A felicidade é um momento que você não quer que acabe, mas acaba. Isso deixa saudade. Pra mim é algo como um daqueles shows que eu sempre esperei pra ver na minha cidade, uma viagem que mudou a minha vida ou o dia em que eu comi pela primeira vez a minha comida favorita. A felicidade é um estado de espírito, ela é tão fantástica que você precisa da tristeza pra entendê-la e você precisa da tristeza pra valorizá-la. Sábios os que conseguem fazer isso. Eu fui feliz naquele momento. Naquele dia. Naquele passeio. E depois acabou. E é normal. Eu só parecia não entender o que era aquele sentimento, mais tarde eu descobri que era a saudade. A saudade me buscou e assustou desde criança.
A terceira saudade que eu senti tinha o nome de morte. Sim. Ela foi a mais difícil pois doeu em mim de uma forma diferente. Primeiro levou o meu peixinho dourado. Logo foi meu avô. Alguns amigos. Meu cachorro. Cada vez que eu esquecia o quanto a vida era frágil, vinha a morte com toda a sua grandeza e sabedoria me lembrar disso.
Na escola aprendemos que substantivos abstratos são todos aqueles que não podemos pegar, como a raiva, o ódio, o amor, a paixão, o medo. A saudade, brilhantemente, é um substantivo concreto. Em mim, ela sempre foi concreta, sempre foi um substantivo sem definição ou muito difícil de definir. A saudade é a compreensão de que os momentos bons acabam e essa sempre foi a minha maior dificuldade: aceitar que as coisas acabam.
Sempre me doeu aceitar que a gente tem pouco tempo aqui, pouco tempo pra entender e perceber que a felicidade é um momento. A gente tem pouco tempo aqui pra descobrir a saudade. A gente tem pouco tempo aqui, e a gente guarda tanta saudade pra pouco tempo. Temos pouco tempo pra descobrir que as pessoas erram, pra descobrir que as pessoas nos decepcionam, que as pessoas falham e que nós falhamos, que nós erramos, que nós decepcionamos as pessoas e que tá tudo bem. Precisamos parar com essa mania insuportável de perfeição.

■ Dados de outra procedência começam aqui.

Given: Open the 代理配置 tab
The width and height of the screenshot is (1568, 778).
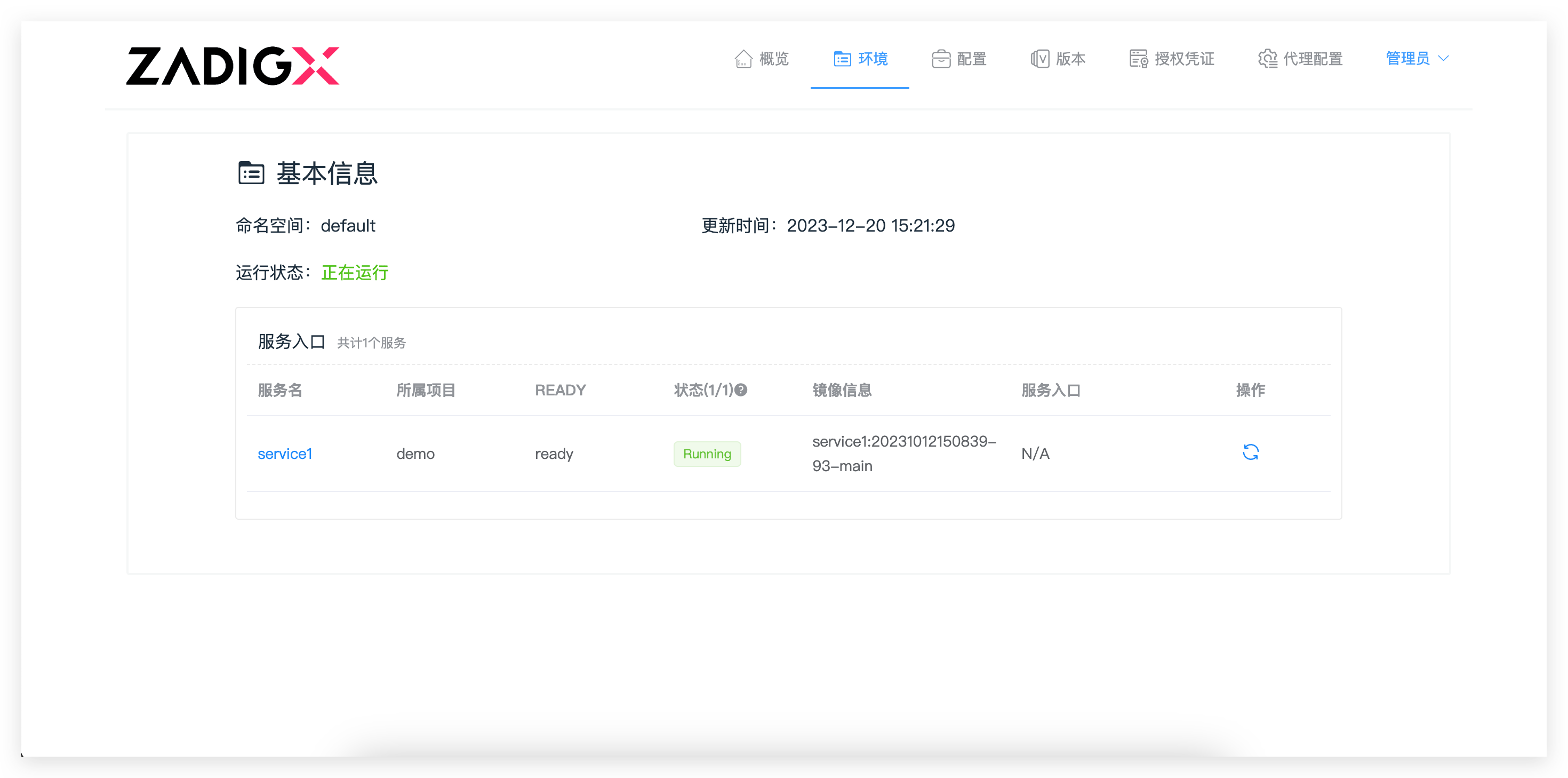Looking at the screenshot, I should click(x=1313, y=59).
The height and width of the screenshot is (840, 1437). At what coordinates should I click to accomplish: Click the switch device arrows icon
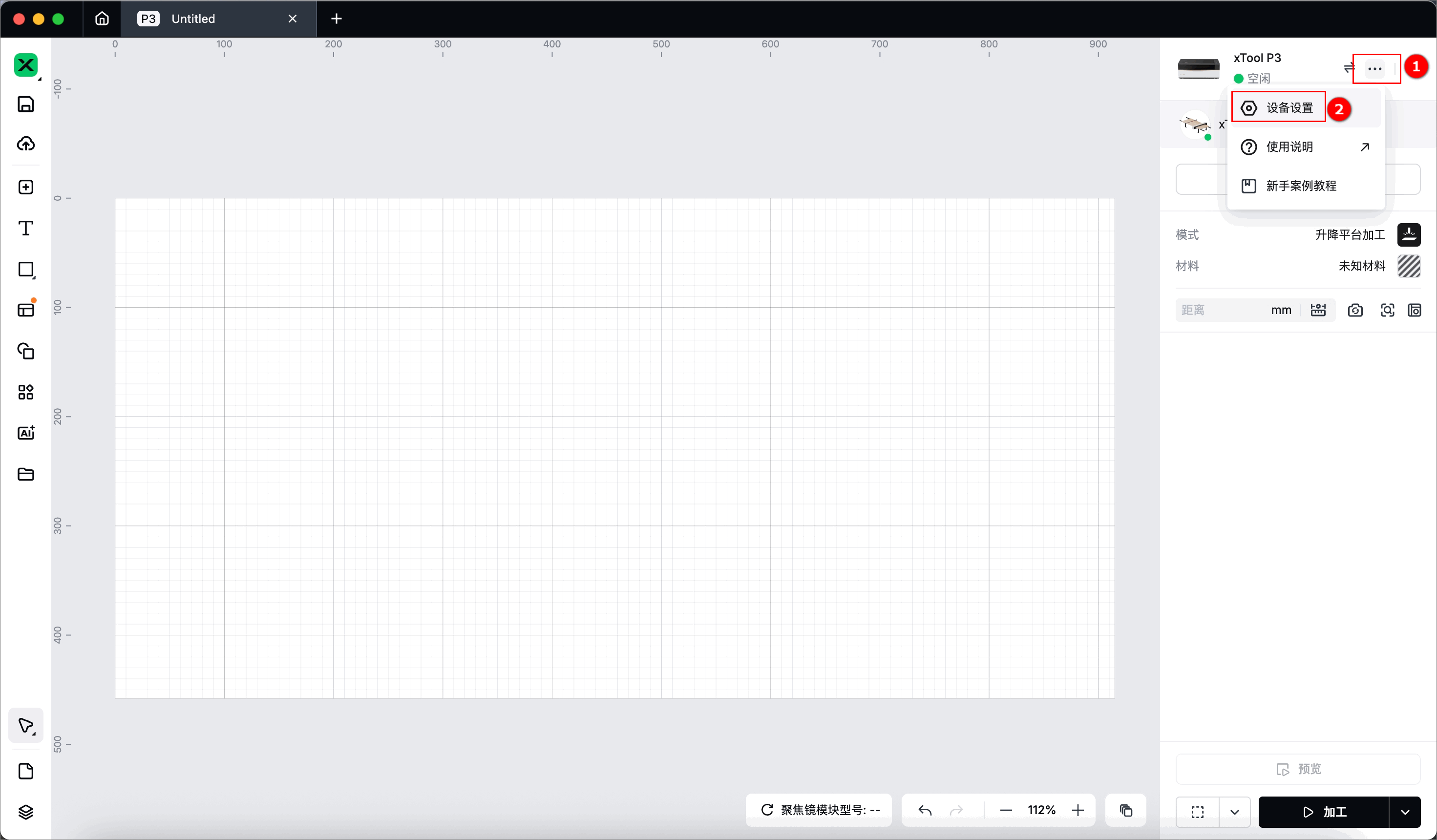[x=1348, y=68]
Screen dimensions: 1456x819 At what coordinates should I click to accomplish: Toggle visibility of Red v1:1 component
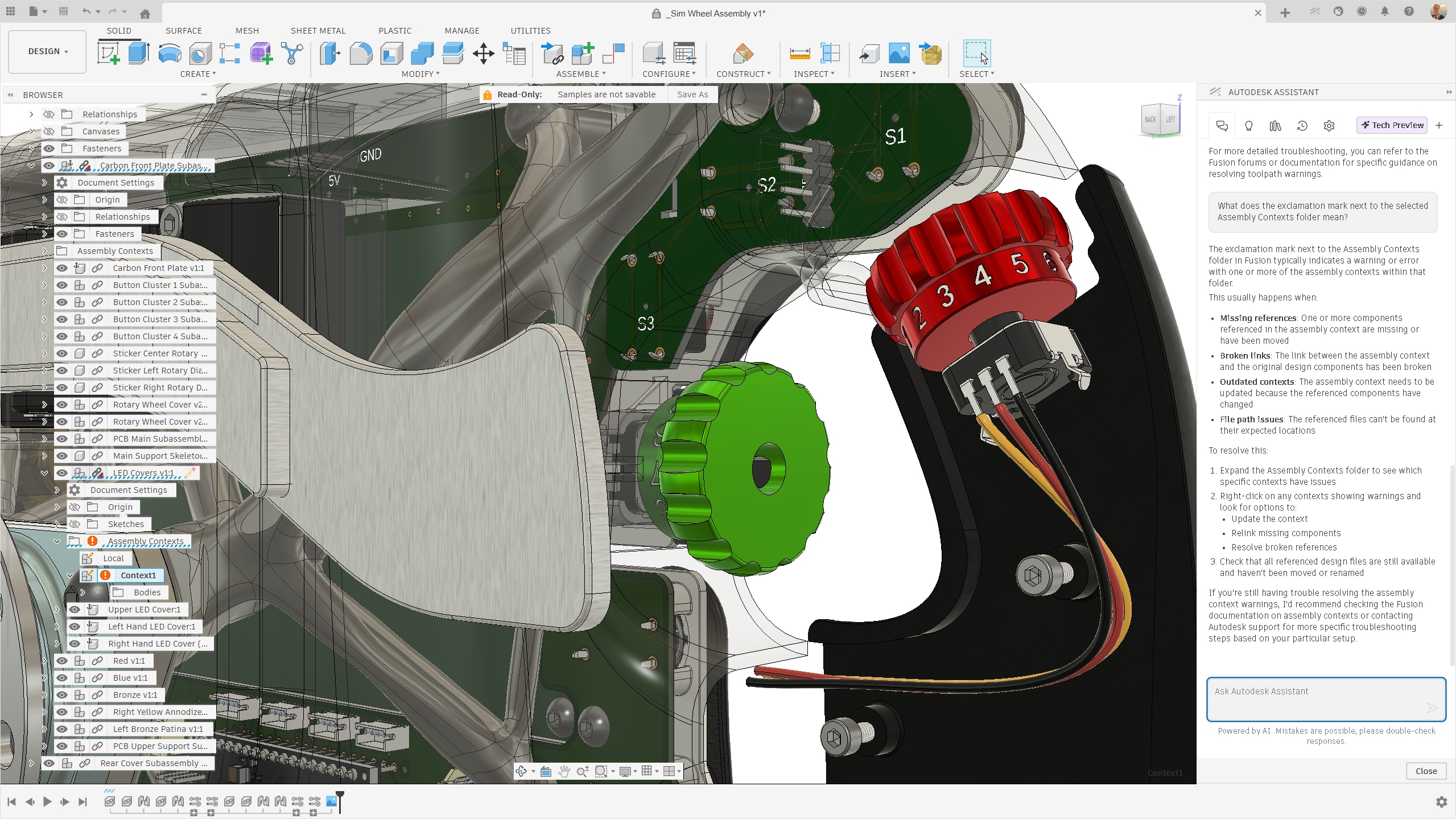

Nós temos pouco tempo pra descobrir que as pessoas se afastam, seguem caminhos diferentes, morrem e só sobra a saudade. Temos pouco tempo aqui, mas temos tempo o suficiente pra mudar a nossa vida todos os dias. Você pode mudar, mesmo tendo pouco tempo aqui. Nós temos pouco tempo aqui, mas podemos achar um emprego que nos faça vibrar, podemos nos esforçar diariamente naquele exercício difícil que é o amor próprio, naquele exercício difícil que é olhar pra dentro de si e perceber que não podemos procrastinar, deixar pra amanhã. Temos pouco tempo aqui, mas podemos ser criativos, diferentes, revolucionários e felizes. Nós temos pouco tempo aqui, mas podemos despertar coisas boas nas pessoas que passam na nossa vida, é só assim que a vida vale a pena quando nós fazemos os outros sentirem algo. Temos pouco tempo aqui, mas na verdade, meus amigos, na verdade nós temos muito tempo. Nós temos tempo de sobra. Nós temos tempo demais (ele só passa rápido).
É enquanto você espera a sua felicidade chegar dando uma voadora na sua porta que a vida acontece. Nossa única chance de ser feliz é agora. A sua única chance de ser feliz é hoje. Nesse instante. Então guarde as suas tantas saudades dentro da mala de viver e vai em frente.